Job:
Transcribe verbatim the portion of the Rebol COLLECT discussion between "hostilefork · January" and "the collected block.", inclusive.

Document segment:
Examples (running in Rebol2 interpreter):

>> for i 1 10 2 collect [i * 10]
== [10 30 50 70 90]
    
>> foreach [a b] [1 2 3 4] collect [a + b]
== [3 7]

>> foreach w [a b c d] collect [w]
== [a b c d]

>> repeat e [a b c %.txt] collect/initial [e] %file
== %fileabc.txt

>> iota: func [n [integer!]][repeat i n collect/initial [i] make block! n]
>> iota 10
== [1 2 3 4 5 6 7 8 9 10]

hostilefork · January 11, 2024, 10:36am

Interesting idea... I'm sure @Brett can offer some historical perspective, and whether this was a precursor to COLLECT as we know it, or some other experiment. Doing a HEAD of an insertion at a TAIL suggests it's likely quite old... perhaps before APPEND existed (or before it had been standardized to return the head).

It builds a block of code that references a result block that it defines. Then returns that code.
The code is used as a loop body, and every time it is run adds the result to the block... then evaluates to the head of the collected block.
Then it takes advantage of the idea that loops evaluate to their last body result to give the answer.

One thing it can't do is control the result when the loop never runs the body... so you'll always get none, vs. an empty block:

rebol2>> data: [a b]
rebol2>> foreach w data collect [w]
== [a b]

rebol2>> data: []
rebol2>> foreach w data collect [w]
== none

It also can't control the result when a loop breaks (appears to be an UNSET!, in Rebol2):

rebol2>> data: [a b]
rebol2>> unset? foreach w data collect [if w = 'b [break] w]
== true

So these are some contrasts from what you'd get from today's COLLECT being outside a loop, with the KEEP inside.

Ren-C Notes

In Ren-C, loops that don't run their body at all return VOID... and loops that BREAK return the reserved value of a ~null~ antiform.

Also, some Ren-C loops started accepting functions, and passing them the loop variable value:

>> repeat 3 (lambda [x] [print [x]])
1
2
3

It's not fully baked, but was inspired by conditionals accepting functions as branches, and passing the condition:

>> if second [a b c] (lambda [x] [print [x]])

Data lines:
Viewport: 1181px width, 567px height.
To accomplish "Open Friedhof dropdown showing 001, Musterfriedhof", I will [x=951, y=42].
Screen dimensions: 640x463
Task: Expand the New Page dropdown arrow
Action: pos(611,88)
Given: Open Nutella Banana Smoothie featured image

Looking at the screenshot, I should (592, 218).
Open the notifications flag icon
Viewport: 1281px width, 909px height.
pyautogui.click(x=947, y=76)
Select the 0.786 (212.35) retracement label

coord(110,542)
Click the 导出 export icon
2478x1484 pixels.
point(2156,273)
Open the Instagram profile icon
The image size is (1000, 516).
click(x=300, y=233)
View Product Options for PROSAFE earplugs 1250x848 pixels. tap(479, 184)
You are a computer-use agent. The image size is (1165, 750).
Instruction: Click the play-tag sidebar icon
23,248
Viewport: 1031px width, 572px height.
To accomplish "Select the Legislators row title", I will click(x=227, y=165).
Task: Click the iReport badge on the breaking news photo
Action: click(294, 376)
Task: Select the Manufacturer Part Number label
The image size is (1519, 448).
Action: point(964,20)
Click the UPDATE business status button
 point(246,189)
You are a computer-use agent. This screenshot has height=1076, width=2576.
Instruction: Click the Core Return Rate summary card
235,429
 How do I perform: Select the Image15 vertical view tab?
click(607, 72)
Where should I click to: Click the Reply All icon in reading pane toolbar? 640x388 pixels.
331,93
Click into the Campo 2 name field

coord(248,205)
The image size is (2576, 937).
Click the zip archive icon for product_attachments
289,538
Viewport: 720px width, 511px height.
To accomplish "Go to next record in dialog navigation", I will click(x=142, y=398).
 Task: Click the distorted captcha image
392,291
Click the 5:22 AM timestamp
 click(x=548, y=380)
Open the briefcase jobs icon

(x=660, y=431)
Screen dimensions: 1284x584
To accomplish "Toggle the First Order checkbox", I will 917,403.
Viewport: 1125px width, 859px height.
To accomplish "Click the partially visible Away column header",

Result below:
hostilefork · January 11, 2024, 10:36am

Interesting idea... I'm sure @Brett can offer some historical perspective, and whether this was a precursor to COLLECT as we know it, or some other experiment. Doing a HEAD of an insertion at a TAIL suggests it's likely quite old... perhaps before APPEND existed (or before it had been standardized to return the head).

It builds a block of code that references a result block that it defines. Then returns that code.
The code is used as a loop body, and every time it is run adds the result to the block... then evaluates to the head of the collected block.